SOURCE PASSAGE
^^^^^^^^

# U or W pallet clips?



## drlonzo (Apr 15, 2014)

Think "ants". U clips leave just enough room between the boxes to allow those nasty little buggers in between and they will eat away at your boxes, not to mention cause you problems if you plan to truck you bees to the almonds. With the W clip you have room between them that will allow for no ants and air flow on the truck.

If you are wanting to give them a little extra insulation for winter, half inch blue DOW board can slide down between them for winter and removed when you need to prior to movement.


----------



## RAK (May 2, 2010)

I use U clips and have no ants or rot in between. The gap in W collects all sorts of debris.


----------



## Honey-4-All (Dec 19, 2008)

The answer to this depends on where you run the bees. Been on pallets 22 years now and this issue comes up all the time. Seems like the biggest issue is the issue of "Rot" between boxes in wetter climates. With u clips you will have a higher propensity to get rot "in the middles". If you are running California and Colorado I think either would suit you well on the rot question. Even though we use W clips I agree with the comment about less garbage collecting in the gap on U's. That extra half an inch will also keep equipment from sliding when they are not "glued" together well.


----------



## beesohappy (Jun 3, 2009)

^^^^^^^^

Text and element pointing records:
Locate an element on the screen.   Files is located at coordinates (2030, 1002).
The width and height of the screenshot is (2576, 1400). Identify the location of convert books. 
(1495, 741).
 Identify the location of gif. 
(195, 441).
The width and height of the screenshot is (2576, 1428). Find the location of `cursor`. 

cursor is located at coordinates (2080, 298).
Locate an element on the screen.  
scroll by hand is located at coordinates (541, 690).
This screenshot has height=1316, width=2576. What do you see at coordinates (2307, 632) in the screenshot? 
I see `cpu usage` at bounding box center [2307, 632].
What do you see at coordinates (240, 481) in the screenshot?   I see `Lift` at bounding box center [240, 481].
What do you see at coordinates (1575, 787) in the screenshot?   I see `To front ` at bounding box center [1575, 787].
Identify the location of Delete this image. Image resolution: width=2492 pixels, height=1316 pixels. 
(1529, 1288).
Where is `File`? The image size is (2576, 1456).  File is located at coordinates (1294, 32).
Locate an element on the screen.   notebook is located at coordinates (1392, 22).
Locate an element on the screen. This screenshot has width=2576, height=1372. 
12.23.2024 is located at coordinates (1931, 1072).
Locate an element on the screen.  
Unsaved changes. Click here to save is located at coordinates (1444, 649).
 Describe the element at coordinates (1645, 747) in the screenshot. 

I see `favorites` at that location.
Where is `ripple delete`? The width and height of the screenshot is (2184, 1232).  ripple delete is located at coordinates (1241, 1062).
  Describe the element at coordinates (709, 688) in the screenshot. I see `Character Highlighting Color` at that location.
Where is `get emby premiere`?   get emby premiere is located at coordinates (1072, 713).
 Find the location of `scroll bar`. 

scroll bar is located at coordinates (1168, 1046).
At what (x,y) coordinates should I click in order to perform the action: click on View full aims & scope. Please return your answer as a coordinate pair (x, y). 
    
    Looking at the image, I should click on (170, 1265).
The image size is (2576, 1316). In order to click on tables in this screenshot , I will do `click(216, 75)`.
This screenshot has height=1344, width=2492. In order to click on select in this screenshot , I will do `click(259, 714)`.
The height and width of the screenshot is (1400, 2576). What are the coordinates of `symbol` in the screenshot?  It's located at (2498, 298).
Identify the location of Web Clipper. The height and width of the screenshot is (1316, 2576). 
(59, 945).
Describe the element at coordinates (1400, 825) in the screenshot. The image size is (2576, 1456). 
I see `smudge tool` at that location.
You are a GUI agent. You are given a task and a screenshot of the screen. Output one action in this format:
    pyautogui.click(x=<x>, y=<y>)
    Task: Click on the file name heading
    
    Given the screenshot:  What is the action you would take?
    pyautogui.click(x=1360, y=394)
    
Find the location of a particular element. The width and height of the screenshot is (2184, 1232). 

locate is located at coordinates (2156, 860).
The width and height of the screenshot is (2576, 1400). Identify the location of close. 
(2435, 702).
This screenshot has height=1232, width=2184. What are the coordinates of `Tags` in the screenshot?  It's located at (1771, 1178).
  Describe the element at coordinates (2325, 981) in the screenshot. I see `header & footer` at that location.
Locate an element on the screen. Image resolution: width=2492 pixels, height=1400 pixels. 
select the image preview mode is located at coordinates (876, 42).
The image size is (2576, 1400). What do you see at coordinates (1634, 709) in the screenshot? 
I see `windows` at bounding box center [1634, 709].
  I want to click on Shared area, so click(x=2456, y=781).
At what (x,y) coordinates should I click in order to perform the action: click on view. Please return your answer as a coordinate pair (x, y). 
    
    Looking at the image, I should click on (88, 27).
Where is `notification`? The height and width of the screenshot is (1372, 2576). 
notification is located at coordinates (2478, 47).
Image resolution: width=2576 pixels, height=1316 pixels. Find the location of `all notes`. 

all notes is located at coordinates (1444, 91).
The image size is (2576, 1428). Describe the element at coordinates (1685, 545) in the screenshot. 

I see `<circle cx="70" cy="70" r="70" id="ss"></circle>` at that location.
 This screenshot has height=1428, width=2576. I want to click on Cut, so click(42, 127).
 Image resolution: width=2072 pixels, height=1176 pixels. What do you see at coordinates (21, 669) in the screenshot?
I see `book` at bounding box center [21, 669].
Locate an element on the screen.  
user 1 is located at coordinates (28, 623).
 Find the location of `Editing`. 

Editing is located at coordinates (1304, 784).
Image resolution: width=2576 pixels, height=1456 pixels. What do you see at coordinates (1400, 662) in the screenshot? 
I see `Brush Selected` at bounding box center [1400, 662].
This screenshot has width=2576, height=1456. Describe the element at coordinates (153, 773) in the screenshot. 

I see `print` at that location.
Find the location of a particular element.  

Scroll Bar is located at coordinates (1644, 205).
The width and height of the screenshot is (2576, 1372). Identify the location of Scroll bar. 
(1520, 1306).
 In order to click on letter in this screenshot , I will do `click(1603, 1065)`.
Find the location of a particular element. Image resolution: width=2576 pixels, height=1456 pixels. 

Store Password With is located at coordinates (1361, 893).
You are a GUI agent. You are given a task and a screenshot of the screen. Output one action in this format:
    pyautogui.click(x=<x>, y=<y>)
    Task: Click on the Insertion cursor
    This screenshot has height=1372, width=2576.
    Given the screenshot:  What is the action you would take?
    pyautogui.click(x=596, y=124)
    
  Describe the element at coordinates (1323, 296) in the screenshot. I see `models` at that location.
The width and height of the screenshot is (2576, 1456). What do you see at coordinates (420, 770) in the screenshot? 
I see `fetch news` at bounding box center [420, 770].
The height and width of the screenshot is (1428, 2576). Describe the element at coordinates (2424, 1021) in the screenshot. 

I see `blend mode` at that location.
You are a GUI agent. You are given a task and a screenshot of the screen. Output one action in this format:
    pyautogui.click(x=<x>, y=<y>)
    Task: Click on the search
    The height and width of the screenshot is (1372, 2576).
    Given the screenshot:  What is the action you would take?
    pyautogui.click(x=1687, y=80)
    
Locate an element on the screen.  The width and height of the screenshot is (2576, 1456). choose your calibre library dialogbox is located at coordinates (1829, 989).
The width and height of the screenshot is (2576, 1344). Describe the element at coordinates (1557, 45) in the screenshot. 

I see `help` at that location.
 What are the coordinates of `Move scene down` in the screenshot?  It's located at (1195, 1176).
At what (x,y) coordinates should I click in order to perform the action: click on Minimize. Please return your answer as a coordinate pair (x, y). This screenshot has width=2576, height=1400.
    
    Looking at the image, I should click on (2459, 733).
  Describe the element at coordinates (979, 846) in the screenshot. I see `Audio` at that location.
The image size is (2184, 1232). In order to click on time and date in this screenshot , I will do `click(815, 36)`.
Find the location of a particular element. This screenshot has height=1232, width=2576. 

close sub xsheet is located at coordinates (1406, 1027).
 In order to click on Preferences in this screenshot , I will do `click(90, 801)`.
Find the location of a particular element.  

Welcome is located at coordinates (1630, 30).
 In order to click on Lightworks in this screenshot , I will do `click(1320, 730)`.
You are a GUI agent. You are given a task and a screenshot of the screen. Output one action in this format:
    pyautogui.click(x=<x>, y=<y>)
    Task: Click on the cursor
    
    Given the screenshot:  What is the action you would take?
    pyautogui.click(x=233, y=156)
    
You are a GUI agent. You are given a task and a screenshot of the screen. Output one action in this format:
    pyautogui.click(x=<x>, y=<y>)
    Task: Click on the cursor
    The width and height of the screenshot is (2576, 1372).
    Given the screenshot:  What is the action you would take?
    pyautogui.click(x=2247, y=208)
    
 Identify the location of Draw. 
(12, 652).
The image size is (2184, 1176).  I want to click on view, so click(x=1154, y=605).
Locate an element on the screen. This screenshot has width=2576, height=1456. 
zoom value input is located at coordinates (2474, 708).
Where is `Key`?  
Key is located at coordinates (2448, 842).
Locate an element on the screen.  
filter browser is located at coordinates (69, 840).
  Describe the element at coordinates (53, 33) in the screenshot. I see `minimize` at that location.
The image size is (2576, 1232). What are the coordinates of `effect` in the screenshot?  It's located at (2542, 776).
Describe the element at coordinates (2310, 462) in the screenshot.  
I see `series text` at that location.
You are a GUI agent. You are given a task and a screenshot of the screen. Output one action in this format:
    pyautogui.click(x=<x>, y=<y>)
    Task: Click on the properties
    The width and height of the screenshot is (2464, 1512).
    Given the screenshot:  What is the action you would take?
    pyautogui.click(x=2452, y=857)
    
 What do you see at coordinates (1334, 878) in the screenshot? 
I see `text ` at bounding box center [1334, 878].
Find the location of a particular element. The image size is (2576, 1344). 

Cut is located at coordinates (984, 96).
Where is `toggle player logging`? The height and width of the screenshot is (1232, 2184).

^^^^^^^^

EXERCISES
1. In the pallet clips thread, copy everything from "## Honey-4-All (Dec" down to "(Jun 3, 2009)", switching "pallets" to "skids".
2. Answer these questions from the pallet clips thread, one per line:
(a) What thickness of blue DOW board does drlonzo suggest sliding between the boxes for winter?
(b) According to RAK, what does the gap in W collect?
(c) How many years has Honey-4-All been on pallets?
3. Carry on the pallet clips thread from the point where it stops.

EXERCISE ANSWERS
1.
## Honey-4-All (Dec 19, 2008)

The answer to this depends on where you run the bees. Been on skids 22 years now and this issue comes up all the time. Seems like the biggest issue is the issue of "Rot" between boxes in wetter climates. With u clips you will have a higher propensity to get rot "in the middles". If you are running California and Colorado I think either would suit you well on the rot question. Even though we use W clips I agree with the comment about less garbage collecting in the gap on U's. That extra half an inch will also keep equipment from sliding when they are not "glued" together well.


----------



## beesohappy (Jun 3, 2009)

2.
(a) Half inch.
(b) All sorts of debris.
(c) 22 years.

3.
Our bees sit on pallets with U clips. A couple things I've noticed this year (first year using pallets) is I found ants in between some of the boxes. Just so happened these particular hives were full of honey and very strong. The other thing I noticed is the one gallon feeders we keep in the hives, some of them were plum full of water. I have a fealing the rain ran off the lid of the neighbouring hive and poured into the other. We haven't had to much rain but it did pour hard one time. Id like to find a tarp cover that could lip over the migratory lids and cover the whole pallet.


----------



## Honey-4-All (Dec 19, 2008)

beesohappy said:


> The other thing I noticed is the one gallon feeders we keep in the hives, some of them were plum full of water. I have a fealing the rain ran off the lid of the neighbouring hive and poured into the other.


Simple solution. Put the feeder one frame a half inch away from the wall or just put one frame on the outside of the feeder and the other 7-8 on the other side... 1.F,2,3,4,5,6,7,and (8) if they are new or you want them tighter than a ...........)


----------



## Ian (Jan 16, 2003)

I like the way the U clips press the boxes together as they are pushed into the clip. It holds the brood boxes tight on the pallet. 

But disadvantages are ants, termites in older boxes.


----------



## beesohappy (Jun 3, 2009)

Honey-4-All said:


> Simple solution. Put the feeder one frame a half inch away from the wall or just put one frame on the outside of the feeder and the other 7-8 on the other side... 1.F,2,3,4,5,6,7,and (8) if they are new or you want them tighter than a ...........)


I've been considering running 8 frames and a gallon feeder in my 10 frame boxes. Is this what your suggesting as well?


----------



## Ben Little (Apr 9, 2012)

I have been using W clips but I also have 3/4" boxes that I made myself and I really would prefer 7/8" boxes, I can't use the W clip with a 7/8 box, they don't fit properly, my supplier went out to check the W with a 7/8 and you need a hammer to get them in it LOL, so I will be switching over to U clips because they are more universal.
Rot shouldn't be a problem if you have your boxes properly painted or wax dipped.


----------



## mgolden (Oct 26, 2011)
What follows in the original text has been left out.